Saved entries

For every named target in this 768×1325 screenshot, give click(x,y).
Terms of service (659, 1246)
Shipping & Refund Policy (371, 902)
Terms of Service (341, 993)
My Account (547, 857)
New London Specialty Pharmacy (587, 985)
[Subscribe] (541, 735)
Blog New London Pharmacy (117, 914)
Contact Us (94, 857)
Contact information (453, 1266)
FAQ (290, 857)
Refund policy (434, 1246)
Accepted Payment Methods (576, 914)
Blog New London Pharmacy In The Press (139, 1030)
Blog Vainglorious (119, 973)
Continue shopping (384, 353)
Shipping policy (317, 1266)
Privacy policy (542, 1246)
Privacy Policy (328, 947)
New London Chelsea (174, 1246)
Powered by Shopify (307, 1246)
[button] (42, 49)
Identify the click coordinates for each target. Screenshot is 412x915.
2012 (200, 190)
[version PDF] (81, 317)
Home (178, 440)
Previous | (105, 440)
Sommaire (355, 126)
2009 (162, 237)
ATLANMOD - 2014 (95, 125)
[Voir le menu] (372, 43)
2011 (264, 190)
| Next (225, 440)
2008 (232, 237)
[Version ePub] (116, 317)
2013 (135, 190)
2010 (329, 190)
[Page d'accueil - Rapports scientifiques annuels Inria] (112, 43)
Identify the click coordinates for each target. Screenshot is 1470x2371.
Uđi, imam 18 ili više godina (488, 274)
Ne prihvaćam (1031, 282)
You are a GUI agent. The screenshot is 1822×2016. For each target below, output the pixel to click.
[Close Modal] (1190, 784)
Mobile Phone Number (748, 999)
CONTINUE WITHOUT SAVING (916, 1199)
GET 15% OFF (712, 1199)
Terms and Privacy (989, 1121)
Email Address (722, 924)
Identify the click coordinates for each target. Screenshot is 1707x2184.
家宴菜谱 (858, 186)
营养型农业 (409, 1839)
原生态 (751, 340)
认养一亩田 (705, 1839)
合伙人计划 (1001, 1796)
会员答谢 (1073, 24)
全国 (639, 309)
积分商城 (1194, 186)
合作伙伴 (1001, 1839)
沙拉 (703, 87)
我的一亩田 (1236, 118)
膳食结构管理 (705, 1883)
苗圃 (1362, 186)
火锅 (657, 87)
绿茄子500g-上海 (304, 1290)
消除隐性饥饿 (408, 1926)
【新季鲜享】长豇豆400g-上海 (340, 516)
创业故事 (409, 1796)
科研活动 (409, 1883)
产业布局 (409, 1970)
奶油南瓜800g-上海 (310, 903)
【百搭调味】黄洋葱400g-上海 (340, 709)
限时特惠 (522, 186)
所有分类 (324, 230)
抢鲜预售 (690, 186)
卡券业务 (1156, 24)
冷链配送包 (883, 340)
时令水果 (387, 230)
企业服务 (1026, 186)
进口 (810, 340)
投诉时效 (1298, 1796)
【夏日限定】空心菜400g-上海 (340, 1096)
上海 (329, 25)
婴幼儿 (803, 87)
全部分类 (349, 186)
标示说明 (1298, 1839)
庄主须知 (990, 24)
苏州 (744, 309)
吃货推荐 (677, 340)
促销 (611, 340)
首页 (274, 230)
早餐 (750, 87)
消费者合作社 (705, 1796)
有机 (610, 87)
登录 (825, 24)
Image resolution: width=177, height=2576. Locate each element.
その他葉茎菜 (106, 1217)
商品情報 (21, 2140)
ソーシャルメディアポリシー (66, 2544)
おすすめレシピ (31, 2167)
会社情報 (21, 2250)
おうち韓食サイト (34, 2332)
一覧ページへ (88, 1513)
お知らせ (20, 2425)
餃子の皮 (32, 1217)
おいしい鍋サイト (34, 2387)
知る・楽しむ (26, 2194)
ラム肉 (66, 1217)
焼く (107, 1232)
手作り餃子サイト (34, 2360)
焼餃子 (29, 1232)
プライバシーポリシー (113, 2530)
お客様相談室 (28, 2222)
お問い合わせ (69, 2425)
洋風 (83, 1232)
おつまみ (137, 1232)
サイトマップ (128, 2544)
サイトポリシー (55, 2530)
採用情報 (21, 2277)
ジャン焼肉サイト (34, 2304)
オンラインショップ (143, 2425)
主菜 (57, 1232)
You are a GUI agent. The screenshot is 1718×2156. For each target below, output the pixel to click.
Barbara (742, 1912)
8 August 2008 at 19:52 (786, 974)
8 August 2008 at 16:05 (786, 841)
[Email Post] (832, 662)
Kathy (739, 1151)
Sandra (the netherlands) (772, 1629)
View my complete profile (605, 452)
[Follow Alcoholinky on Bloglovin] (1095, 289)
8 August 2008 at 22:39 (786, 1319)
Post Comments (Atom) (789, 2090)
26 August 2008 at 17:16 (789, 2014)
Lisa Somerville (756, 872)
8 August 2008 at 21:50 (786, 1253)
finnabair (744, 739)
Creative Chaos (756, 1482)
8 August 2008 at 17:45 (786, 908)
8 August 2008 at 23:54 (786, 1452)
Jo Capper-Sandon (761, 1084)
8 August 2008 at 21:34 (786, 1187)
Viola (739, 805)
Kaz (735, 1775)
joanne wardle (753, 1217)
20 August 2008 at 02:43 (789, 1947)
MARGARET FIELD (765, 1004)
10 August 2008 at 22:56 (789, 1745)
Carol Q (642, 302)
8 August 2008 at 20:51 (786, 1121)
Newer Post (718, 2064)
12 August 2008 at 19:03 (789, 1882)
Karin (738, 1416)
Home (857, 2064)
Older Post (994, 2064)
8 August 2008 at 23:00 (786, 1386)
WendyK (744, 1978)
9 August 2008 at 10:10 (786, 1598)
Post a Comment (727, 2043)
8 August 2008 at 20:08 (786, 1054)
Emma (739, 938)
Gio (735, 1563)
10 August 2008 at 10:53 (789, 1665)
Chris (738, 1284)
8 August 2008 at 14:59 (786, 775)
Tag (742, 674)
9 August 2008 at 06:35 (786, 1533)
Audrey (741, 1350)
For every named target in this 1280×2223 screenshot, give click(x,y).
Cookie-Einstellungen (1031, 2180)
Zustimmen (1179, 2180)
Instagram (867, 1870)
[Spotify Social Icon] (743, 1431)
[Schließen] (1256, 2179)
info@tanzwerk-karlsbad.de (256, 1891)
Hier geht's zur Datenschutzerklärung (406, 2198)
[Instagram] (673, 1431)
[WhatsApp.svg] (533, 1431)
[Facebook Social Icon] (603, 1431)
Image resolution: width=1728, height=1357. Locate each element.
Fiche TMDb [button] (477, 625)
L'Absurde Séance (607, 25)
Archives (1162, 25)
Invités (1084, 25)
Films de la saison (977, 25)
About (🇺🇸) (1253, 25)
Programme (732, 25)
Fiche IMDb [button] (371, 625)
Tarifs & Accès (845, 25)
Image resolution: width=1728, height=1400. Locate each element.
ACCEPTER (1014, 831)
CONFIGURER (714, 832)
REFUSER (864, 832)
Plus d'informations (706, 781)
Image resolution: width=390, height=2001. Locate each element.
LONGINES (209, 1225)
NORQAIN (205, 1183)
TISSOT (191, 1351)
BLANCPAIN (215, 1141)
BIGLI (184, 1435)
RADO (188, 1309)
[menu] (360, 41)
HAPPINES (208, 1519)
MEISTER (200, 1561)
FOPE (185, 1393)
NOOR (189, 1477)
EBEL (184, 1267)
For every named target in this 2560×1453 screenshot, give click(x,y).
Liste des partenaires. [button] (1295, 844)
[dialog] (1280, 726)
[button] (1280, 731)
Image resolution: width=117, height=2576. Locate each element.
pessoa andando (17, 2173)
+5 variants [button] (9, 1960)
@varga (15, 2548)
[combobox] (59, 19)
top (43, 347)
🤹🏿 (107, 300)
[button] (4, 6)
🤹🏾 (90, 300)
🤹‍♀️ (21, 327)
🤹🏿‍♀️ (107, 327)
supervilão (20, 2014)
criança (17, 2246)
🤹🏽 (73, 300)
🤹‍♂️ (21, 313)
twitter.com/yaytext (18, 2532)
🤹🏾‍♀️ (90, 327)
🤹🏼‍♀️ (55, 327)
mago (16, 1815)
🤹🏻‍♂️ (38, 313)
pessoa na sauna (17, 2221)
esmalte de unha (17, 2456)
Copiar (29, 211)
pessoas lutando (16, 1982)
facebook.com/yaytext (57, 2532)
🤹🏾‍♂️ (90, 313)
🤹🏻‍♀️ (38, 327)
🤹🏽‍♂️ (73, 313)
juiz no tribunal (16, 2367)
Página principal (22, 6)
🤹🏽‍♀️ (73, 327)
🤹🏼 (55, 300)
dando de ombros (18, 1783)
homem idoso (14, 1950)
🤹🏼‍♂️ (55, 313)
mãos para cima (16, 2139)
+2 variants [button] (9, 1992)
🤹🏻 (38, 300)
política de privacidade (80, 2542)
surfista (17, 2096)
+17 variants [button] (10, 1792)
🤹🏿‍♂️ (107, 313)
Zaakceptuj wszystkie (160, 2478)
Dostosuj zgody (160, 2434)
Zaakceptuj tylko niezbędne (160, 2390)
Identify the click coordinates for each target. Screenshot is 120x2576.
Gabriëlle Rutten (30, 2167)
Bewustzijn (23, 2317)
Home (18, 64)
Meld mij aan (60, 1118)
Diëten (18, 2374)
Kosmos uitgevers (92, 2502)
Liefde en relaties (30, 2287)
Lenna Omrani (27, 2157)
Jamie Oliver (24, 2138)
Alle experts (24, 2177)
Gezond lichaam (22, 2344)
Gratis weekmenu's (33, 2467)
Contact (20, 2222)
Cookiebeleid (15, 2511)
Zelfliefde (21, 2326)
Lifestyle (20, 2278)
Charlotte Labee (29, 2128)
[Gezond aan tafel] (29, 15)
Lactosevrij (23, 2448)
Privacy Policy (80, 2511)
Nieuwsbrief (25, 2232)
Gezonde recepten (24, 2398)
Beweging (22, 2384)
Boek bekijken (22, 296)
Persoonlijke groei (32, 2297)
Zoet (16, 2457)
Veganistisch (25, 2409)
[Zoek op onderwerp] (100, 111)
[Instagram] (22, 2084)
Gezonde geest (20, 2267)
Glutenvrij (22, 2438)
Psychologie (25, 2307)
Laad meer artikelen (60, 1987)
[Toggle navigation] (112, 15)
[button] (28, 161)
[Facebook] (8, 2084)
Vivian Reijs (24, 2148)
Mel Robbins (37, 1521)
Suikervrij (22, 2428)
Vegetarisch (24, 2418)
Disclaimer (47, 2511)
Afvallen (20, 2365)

**The problem:** Lines from the top of the data above through the line with "Shipping policy (317, 1266)", both ends included: copy them exactly, nothing more.

**Task output:**
For every named target in this 768×1325 screenshot, give click(x,y).
Terms of service (659, 1246)
Shipping & Refund Policy (371, 902)
Terms of Service (341, 993)
My Account (547, 857)
New London Specialty Pharmacy (587, 985)
[Subscribe] (541, 735)
Blog New London Pharmacy (117, 914)
Contact Us (94, 857)
Contact information (453, 1266)
FAQ (290, 857)
Refund policy (434, 1246)
Accepted Payment Methods (576, 914)
Blog New London Pharmacy In The Press (139, 1030)
Blog Vainglorious (119, 973)
Continue shopping (384, 353)
Shipping policy (317, 1266)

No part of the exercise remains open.